Superfund Research Program
Genomics and Analytical Chemistry
Project Leader: Daniel K. Nomura
Co-Investigator: Martyn T. Smith
Grant Number: P42ES004705
Funding Period: 2006-2017
Project-Specific Links
Final Progress Reports
Year: 2016 2010
Over the past year, the Genomic and Analytical Chemistry Core has been developing and applying an innovative chemoproteomic strategy termed Isotopic Tandem Orthogonal Proteolysis-enabled Activity-based Protein Profiling (isoTOP-ABPP) to map proteome-wide targets of various environmental chemicals to better understand their toxicological mechanisms. IsoTOP-ABPP uses reactivity-based chemical probes to map proteome-wide reactive, functional, and ligandable hotspots directly in complex proteomes. When used in a competitive manner, small-molecules can be competed against binding of reactivity-based probes to ligandable hotspots to identify targets and off-targets of environmental chemicals.
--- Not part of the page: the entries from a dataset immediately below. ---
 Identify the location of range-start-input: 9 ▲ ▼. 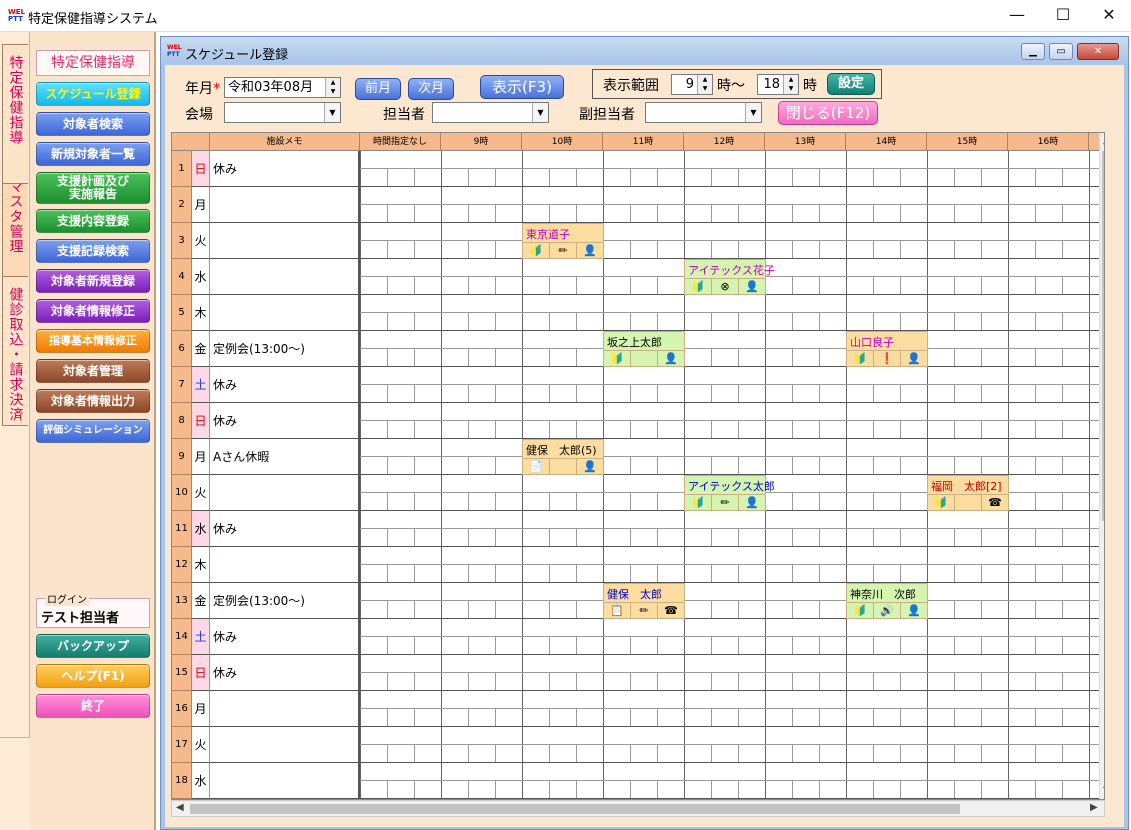
(692, 84).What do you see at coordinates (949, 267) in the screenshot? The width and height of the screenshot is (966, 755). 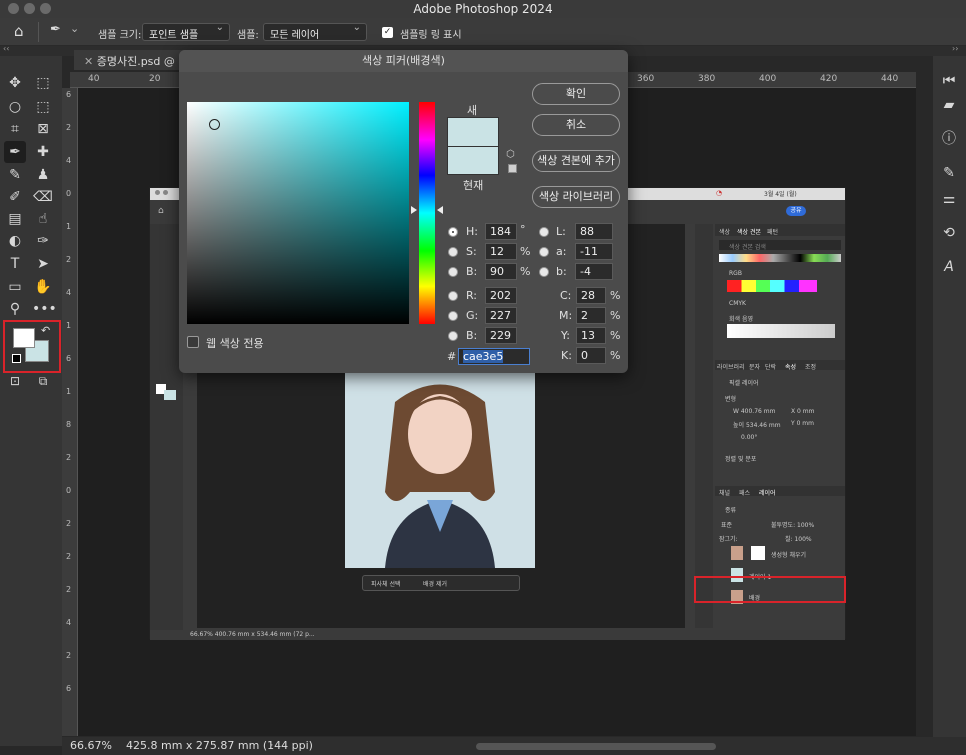 I see `glyphs-icon: A` at bounding box center [949, 267].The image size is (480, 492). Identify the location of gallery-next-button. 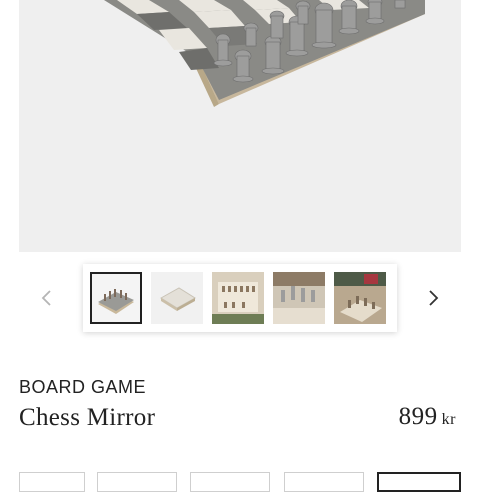
(433, 298).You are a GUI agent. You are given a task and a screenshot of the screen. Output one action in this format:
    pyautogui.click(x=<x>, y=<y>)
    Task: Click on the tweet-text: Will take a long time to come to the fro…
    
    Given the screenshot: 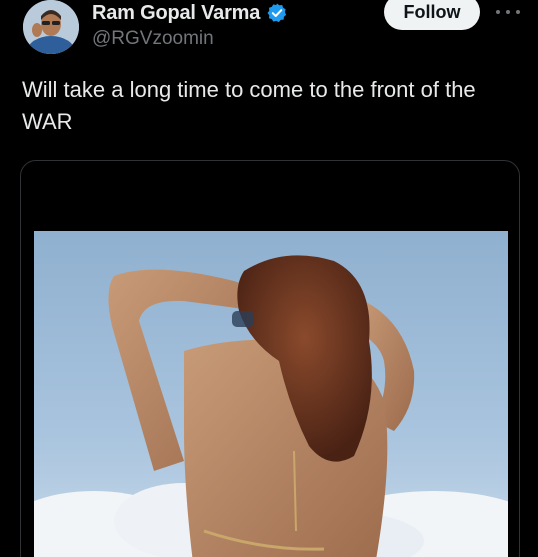 What is the action you would take?
    pyautogui.click(x=249, y=106)
    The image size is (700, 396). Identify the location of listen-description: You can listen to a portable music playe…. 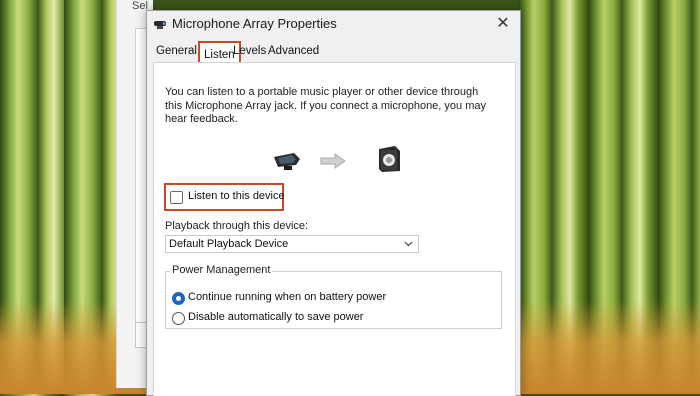
(326, 106).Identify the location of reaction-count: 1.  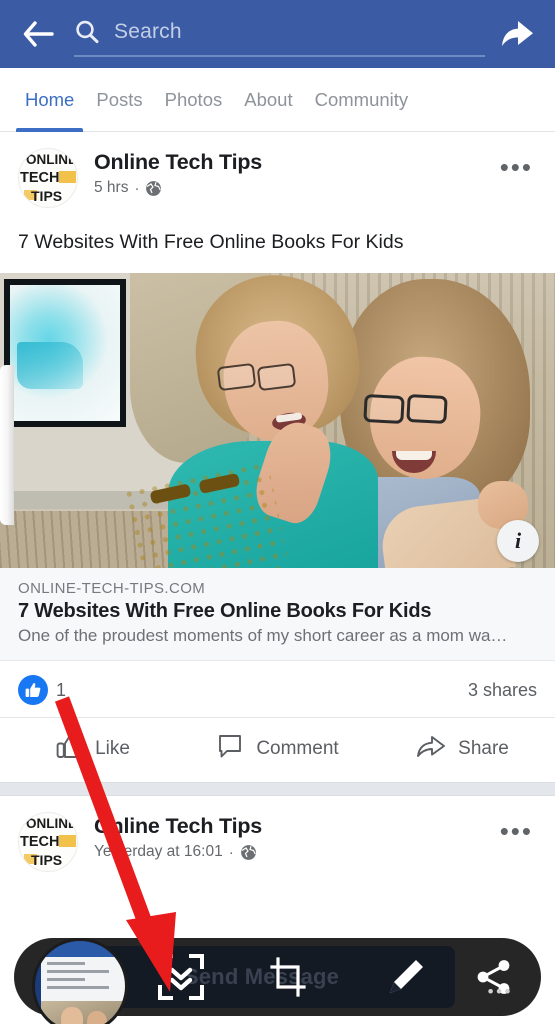
(62, 690).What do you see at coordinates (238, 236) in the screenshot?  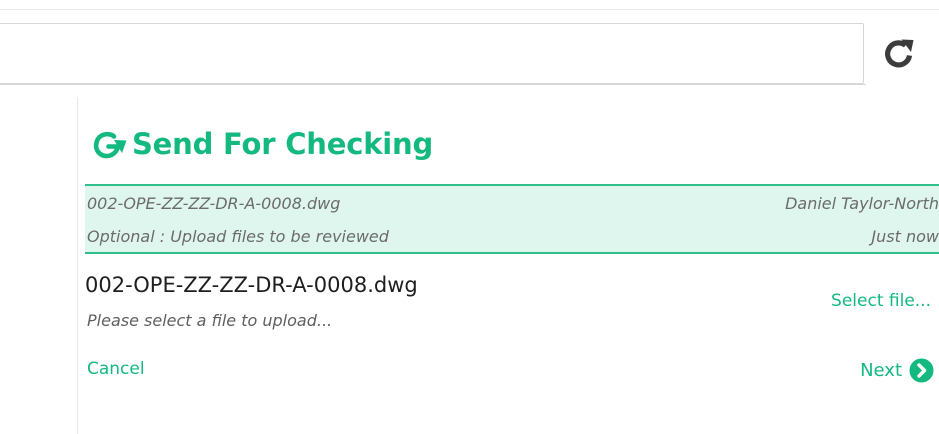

The Core has used isoTOP-ABPP to recently characterize the toxicological mechanisms of the widely used herbicides, acetochlor and glyphosate. They show that both chemicals, acetochlor in its parent form and glyphosate through its metabolism to glyoxylate, inhibit the catalytic cysteines of several thiolases involved in fatty acid oxidation in vivo in mouse liver. They show that inhibition of these targets leads to a diversion of fatty acids away from degradation and towards other lipid pathways, including triglycerides leading to hepatic steatosis. These studies have been accepted to American Chemical Society (ACS) Chemical Biology and Cell Chemical Biology, and will be published in the very near future.